Князь тотчас же откланялся на обе стороны и молча вышел. Александра и Аделаида усмехнулись и пошептались о чем-то промеж собой. Лизавета Прокофьевна строго на них поглядела.
— Мы только тому, maman, — засмеялась Аделаида, — что князь так чудесно раскланялся: иной раз совсем мешок, а тут вдруг как… как Евгений Павлыч.
— Деликатности и достоинству само сердце учит, а не танцмейстер, — сентенциозно заключила Лизавета Прокофьевна и прошла к себе на верх, даже и не поглядев на Аглаю.
Когда князь воротился к себе, уже около девяти часов, то застал на террасе Веру Лукьяновну и служанку. Они вместе прибирали и подметали после вчерашнего беспорядка.
— Слава богу, успели покончить до приходу! — радостно сказала Вера.
— Здравствуйте; у меня немного голова кружится; я плохо спал; я бы заснул.
— Здесь на террасе, как вчера? Хорошо. Я скажу всем, чтобы вас не будили. Папаша ушел куда-то.
Служанка вышла; Вера отправилась было за ней, но воротилась и озабоченно подошла к князю.
— Князь, пожалейте этого… несчастного; не прогоняйте его сегодня.
— Ни за что не прогоню; как он сам хочет.
— Он ничего теперь не сделает и… не будьте с ним строги.
— О, нет, зачем же?
— И… не смейтесь над ним; вот это самое главное.
— О, отнюдь нет!
— Глупа я, что такому человеку, как вы, говорю об этом, — закраснелась Вера. — А хоть вы и устали, — засмеялась она, полуобернувшись, чтоб уйти, — а у вас такие славные глаза в эту минуту… счастливые.
— Неужто счастливые? — с живостью спросил князь, и радостно рассмеялся.
Но Вера, простодушная и нецеремонная, как мальчик, вдруг что-то сконфузилась, покраснела еще больше и, продолжая смеяться, торопливо вышла из комнаты.
“Какая… славная…” подумал князь, и тотчас забыл о ней. Он зашел в угол террасы, где была кушетка и пред нею столик, сел, закрыл руками лицо и просидел минут десять; вдруг торопливо и тревожно опустил в боковой карман руку и вынул три письма.
Но опять отворилась дверь, и вошел Коля.
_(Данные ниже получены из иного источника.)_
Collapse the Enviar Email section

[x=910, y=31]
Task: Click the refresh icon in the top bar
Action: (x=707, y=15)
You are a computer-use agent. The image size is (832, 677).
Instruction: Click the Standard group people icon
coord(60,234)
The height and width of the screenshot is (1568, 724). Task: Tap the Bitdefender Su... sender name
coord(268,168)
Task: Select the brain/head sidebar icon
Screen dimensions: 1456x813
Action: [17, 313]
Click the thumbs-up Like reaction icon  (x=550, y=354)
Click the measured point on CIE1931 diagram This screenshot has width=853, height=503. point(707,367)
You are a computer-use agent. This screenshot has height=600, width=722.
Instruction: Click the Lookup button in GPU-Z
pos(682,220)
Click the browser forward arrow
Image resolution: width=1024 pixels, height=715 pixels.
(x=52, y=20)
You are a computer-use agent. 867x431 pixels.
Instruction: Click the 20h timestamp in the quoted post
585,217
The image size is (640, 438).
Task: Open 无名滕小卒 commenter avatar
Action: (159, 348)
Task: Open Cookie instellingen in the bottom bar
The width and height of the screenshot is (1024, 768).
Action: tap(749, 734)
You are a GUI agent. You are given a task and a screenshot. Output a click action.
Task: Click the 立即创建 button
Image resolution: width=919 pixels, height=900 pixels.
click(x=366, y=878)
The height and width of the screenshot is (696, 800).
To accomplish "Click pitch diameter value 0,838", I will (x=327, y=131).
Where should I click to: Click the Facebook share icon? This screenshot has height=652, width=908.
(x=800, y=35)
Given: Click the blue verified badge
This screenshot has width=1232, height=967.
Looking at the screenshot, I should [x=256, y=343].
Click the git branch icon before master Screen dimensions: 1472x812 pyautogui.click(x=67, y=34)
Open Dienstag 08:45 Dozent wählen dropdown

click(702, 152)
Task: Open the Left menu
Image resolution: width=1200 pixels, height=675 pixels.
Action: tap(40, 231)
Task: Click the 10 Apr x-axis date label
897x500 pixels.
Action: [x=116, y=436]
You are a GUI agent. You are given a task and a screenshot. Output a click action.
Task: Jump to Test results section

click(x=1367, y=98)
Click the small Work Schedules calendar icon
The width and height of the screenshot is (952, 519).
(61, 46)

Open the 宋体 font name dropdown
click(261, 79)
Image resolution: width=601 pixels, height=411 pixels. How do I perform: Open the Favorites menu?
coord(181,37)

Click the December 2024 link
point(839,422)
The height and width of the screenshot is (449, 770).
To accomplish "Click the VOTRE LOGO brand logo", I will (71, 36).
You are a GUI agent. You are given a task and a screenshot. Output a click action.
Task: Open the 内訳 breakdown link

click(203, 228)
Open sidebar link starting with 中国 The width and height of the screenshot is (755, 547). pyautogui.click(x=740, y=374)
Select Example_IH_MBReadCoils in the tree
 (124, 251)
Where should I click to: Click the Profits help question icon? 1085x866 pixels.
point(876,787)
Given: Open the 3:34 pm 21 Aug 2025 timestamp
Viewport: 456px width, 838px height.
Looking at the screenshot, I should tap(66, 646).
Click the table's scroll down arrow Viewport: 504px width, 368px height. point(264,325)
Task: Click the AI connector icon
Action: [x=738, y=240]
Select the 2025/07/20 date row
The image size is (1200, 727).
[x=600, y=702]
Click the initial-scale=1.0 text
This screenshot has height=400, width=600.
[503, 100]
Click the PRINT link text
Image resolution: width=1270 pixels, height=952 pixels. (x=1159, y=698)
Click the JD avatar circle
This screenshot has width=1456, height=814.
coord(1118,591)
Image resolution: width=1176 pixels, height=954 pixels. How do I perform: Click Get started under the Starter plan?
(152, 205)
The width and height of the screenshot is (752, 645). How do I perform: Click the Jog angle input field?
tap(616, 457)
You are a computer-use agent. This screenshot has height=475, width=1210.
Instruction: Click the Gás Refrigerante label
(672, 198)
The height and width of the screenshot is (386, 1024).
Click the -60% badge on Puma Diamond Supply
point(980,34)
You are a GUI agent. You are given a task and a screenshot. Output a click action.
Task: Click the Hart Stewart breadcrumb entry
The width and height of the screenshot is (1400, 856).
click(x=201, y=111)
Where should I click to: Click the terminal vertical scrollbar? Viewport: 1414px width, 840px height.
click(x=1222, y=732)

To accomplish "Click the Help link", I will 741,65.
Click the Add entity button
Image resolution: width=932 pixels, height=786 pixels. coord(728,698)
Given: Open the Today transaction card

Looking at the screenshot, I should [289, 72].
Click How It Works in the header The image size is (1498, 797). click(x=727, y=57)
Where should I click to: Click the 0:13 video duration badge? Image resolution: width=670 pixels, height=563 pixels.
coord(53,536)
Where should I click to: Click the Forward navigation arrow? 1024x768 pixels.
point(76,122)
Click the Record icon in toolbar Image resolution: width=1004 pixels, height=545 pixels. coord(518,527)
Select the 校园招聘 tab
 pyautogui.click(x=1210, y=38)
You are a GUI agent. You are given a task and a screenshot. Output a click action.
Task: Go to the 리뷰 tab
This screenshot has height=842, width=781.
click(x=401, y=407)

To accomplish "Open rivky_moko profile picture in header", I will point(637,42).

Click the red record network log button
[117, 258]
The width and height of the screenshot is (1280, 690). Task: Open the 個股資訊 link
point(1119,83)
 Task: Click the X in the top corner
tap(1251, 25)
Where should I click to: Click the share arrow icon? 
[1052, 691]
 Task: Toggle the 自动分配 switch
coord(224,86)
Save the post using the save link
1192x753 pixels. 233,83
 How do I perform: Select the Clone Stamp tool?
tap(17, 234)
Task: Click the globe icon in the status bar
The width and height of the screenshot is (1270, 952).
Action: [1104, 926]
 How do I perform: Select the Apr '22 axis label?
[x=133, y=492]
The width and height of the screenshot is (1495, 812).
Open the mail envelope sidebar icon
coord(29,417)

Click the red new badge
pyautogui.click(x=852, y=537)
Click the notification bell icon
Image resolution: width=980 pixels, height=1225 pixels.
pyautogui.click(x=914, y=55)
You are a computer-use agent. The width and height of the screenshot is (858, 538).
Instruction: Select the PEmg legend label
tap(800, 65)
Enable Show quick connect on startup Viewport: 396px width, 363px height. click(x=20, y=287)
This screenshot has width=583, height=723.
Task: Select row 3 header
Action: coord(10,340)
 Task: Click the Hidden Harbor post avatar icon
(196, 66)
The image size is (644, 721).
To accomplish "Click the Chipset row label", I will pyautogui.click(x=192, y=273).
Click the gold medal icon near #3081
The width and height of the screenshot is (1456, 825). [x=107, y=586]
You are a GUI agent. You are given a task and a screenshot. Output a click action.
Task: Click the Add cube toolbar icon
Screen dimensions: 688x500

Князь точно обрадовался, что пришлось положить назад в карман письма и удалить минуту.
— Ну, происшествие! — сказал Коля, усаживаясь на кушетке и прямо подходя к предмету, как и все ему подобные. — Как вы теперь смотрите на Ипполита? Без уважения?
— Почему же… но, Коля, я устал… При том же об этом слишком грустно опять начинать… Что он, однако?
— Спит и еще два часа проспит. Понимаю; вы дома не спали, ходили в парке… конечно, волнение… еще бы!
— Почему вы знаете, что я ходил в парке и дома не спал?
— Вера сейчас говорила. Уговаривала не входить; я не утерпел, на минутку. Я эти два часа продежурил у постели; теперь Костю Лебедева посадил на очередь. Бурдовский отправился. Так ложитесь же, князь; спокойной… ну, спокойного дня! Только, знаете, я поражен!
— Конечно… всё это…
— Нет, князь, нет; я поражен “Исповедью”. Главное тем местом, где он говорит о провидении и о будущей жизни. Там есть одна ги-гант-ская мысль!
Князь ласково посмотрел на Колю, который, конечно, затем и зашел, чтобы поскорей поговорить про гигантскую мысль.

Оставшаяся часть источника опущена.